Mr. Fritsch said his office receives calls about the problem almost every day. "Often our clients say they won't even apply for a job because they know their mental-health record will be released. It has a chilling effect,"

The impact of the disclosure of those records goes even beyond job hunting.

Five years ago, Lois Kamenitz, a 64-year-old Torontonian, attempted suicide by ingesting pills. Her partner called 9-1-1 when she found her unconscious.

Unbeknownst to them, the incident was entered into the Toronto police database and transmitted to the Canadian Police Information Centre (CPIC), the RCMP-run national database.
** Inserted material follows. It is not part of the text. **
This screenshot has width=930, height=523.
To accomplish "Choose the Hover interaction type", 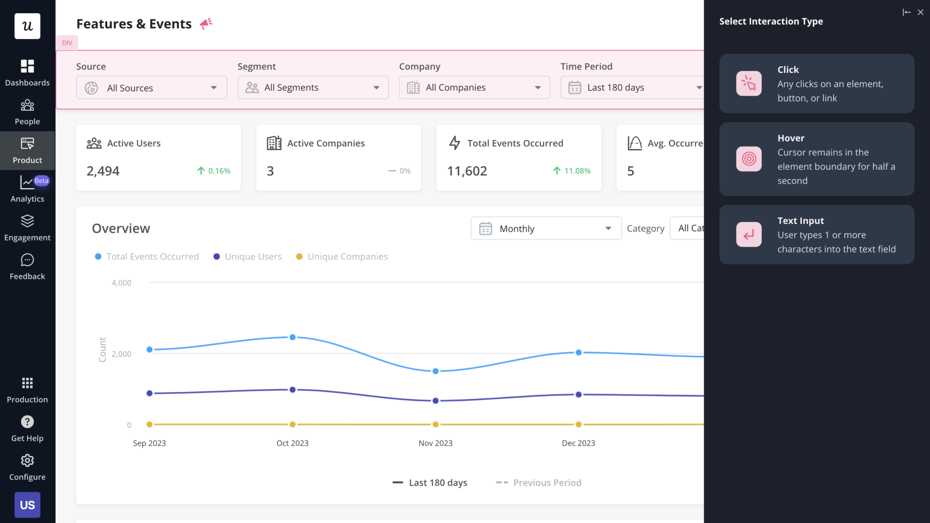I will [816, 159].
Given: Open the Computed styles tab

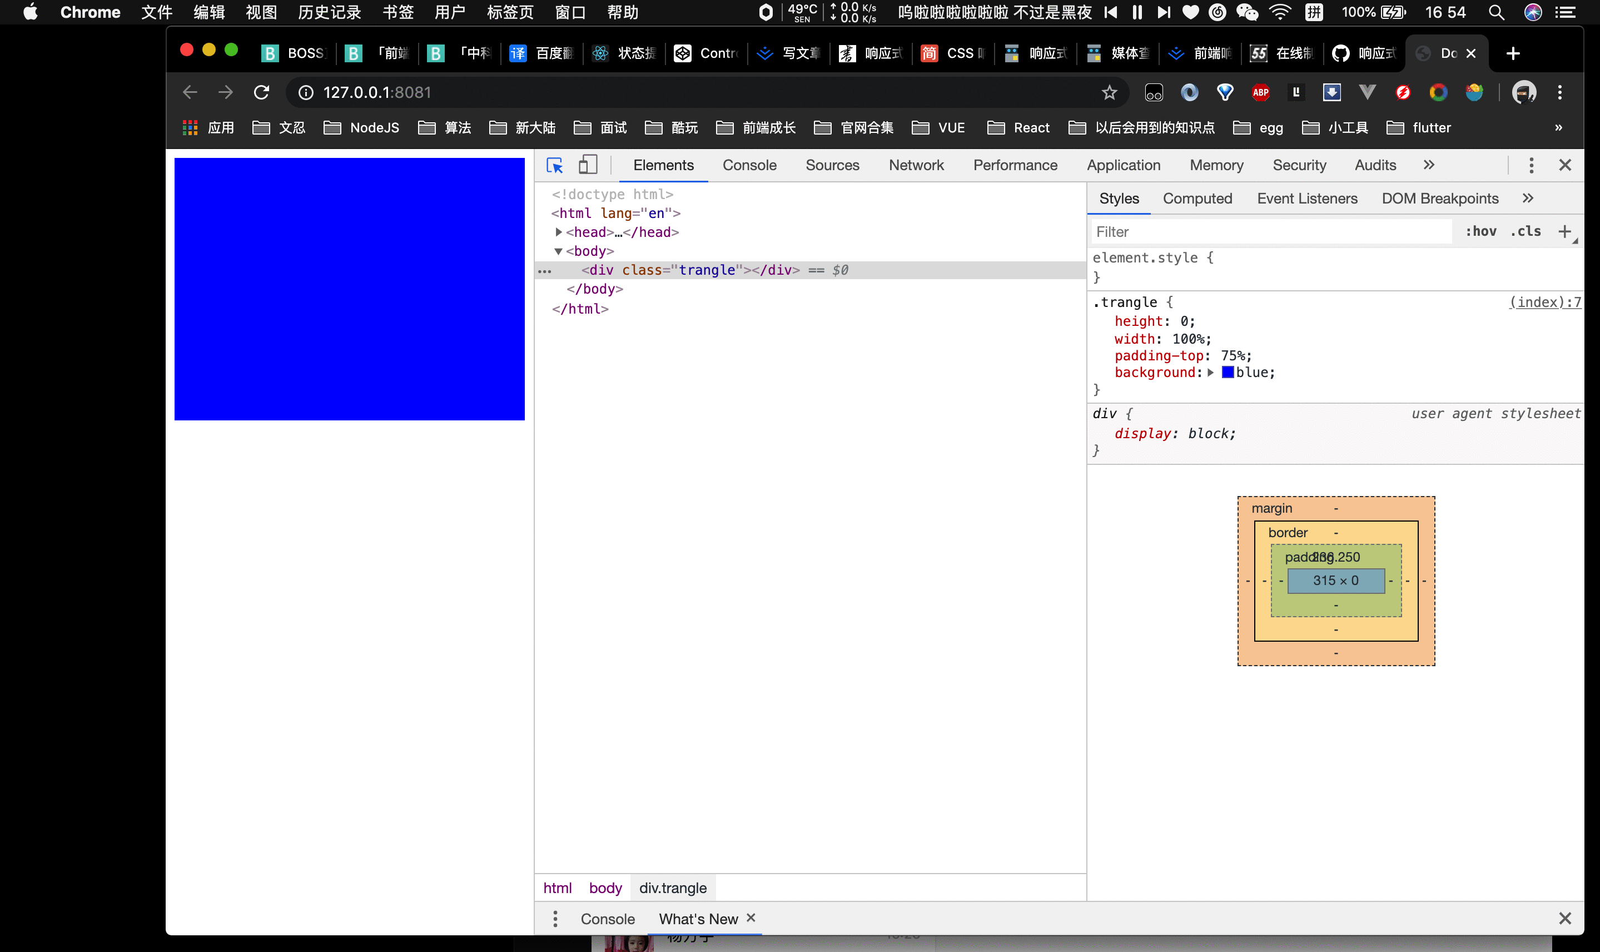Looking at the screenshot, I should point(1197,199).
When Ms. Kamenitz tried to board a flight to the U.S. last fall, American border officials denied her access because she had a CPIC file.

"The police aren't thinking about the long-term consequences of releasing that information … the implications on someone's life, their careers, their relationships, are enormous," Ms. Kamenitz said in an interview.

She said she was willing to speak publicly because she wanted to fight the perception that people with mental illnesses who come into contact with police are inherently dangerous. "We need to break down that stereotype."

Forces across Canada don't have uniform ways of dealing with information about a person's mental health.

For example, Halifax regional police says it only discloses incidents in which the person was convicted in court, whereas police in Calgary will also release mental-health information if recent and relevant, according to data collected by Volunteer Canada.

The Toronto police says it doesn't disclose information relating to a person's mental health unless specifically requested by the potential employer, and with the consent of the applicant.

The new Ontario guidelines creates three levels of record checks with different degrees of disclosure. Mental-health data will not be explicitly disclosed any more.

Under the new guidelines, when a person applies for a position dealing with vulnerable people (children, the elderly or disabled), violent incidents that didn't result in a criminal case will be disclosed, without specifying whether it stemmed from a mental illness.